INSTRUCTIONS TO FOLLOW
Give the lines of each of the entries below as a numbered list, omitting blank lines.

Item-finding records
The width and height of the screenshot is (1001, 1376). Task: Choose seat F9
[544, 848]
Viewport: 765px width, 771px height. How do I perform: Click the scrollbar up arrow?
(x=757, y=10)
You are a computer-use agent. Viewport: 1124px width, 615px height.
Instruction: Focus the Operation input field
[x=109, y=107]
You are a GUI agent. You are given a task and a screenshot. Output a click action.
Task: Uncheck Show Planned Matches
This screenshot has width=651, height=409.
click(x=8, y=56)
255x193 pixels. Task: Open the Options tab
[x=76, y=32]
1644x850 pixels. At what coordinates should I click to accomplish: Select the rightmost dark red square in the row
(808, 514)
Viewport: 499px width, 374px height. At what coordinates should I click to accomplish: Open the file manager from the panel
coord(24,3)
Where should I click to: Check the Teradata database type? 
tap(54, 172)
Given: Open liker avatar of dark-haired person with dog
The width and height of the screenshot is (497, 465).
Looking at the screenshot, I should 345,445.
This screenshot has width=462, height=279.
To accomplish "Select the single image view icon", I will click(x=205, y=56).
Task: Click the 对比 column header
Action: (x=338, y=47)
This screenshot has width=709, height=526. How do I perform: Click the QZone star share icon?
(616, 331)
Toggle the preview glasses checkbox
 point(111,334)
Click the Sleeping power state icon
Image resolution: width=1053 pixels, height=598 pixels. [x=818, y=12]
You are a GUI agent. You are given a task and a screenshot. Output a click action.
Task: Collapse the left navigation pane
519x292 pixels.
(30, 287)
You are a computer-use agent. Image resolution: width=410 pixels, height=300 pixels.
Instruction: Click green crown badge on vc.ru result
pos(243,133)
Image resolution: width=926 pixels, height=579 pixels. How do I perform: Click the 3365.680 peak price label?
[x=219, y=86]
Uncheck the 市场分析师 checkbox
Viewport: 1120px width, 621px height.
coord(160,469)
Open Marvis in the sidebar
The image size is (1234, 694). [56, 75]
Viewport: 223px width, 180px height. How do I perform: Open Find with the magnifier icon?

TASK RESPONSE
1. The width and height of the screenshot is (1001, 1376). Task: Choose seat F9
2. [544, 848]
3. Viewport: 765px width, 771px height. How do I perform: Click the scrollbar up arrow?
4. (x=757, y=10)
5. You are a computer-use agent. Viewport: 1124px width, 615px height.
6. Instruction: Focus the Operation input field
7. [x=109, y=107]
8. You are a GUI agent. You are given a task and a screenshot. Output a click action.
9. Task: Uncheck Show Planned Matches
10. This screenshot has width=651, height=409.
11. click(x=8, y=56)
12. 255x193 pixels. Task: Open the Options tab
13. [x=76, y=32]
14. 1644x850 pixels. At what coordinates should I click to accomplish: Select the rightmost dark red square in the row
15. (808, 514)
16. Viewport: 499px width, 374px height. At what coordinates should I click to accomplish: Open the file manager from the panel
17. coord(24,3)
18. Where should I click to: Check the Teradata database type? 
19. tap(54, 172)
20. Given: Open liker avatar of dark-haired person with dog
21. The width and height of the screenshot is (497, 465).
22. Looking at the screenshot, I should 345,445.
23. This screenshot has width=462, height=279.
24. To accomplish "Select the single image view icon", I will click(x=205, y=56).
25. Task: Click the 对比 column header
26. Action: (x=338, y=47)
27. This screenshot has width=709, height=526. How do I perform: Click the QZone star share icon?
28. (616, 331)
29. Toggle the preview glasses checkbox
30.  point(111,334)
31. Click the Sleeping power state icon
32. Image resolution: width=1053 pixels, height=598 pixels. [x=818, y=12]
33. You are a GUI agent. You are given a task and a screenshot. Output a click action.
34. Task: Collapse the left navigation pane
35. 519x292 pixels.
36. (30, 287)
37. You are a computer-use agent. Image resolution: width=410 pixels, height=300 pixels.
38. Instruction: Click green crown badge on vc.ru result
39. pos(243,133)
40. Image resolution: width=926 pixels, height=579 pixels. How do I perform: Click the 3365.680 peak price label?
41. [x=219, y=86]
42. Uncheck the 市场分析师 checkbox
43. Viewport: 1120px width, 621px height.
44. coord(160,469)
45. Open Marvis in the sidebar
46. The image size is (1234, 694). [56, 75]
47. Viewport: 223px width, 180px height. How do I perform: Open Find with the magnifier icon?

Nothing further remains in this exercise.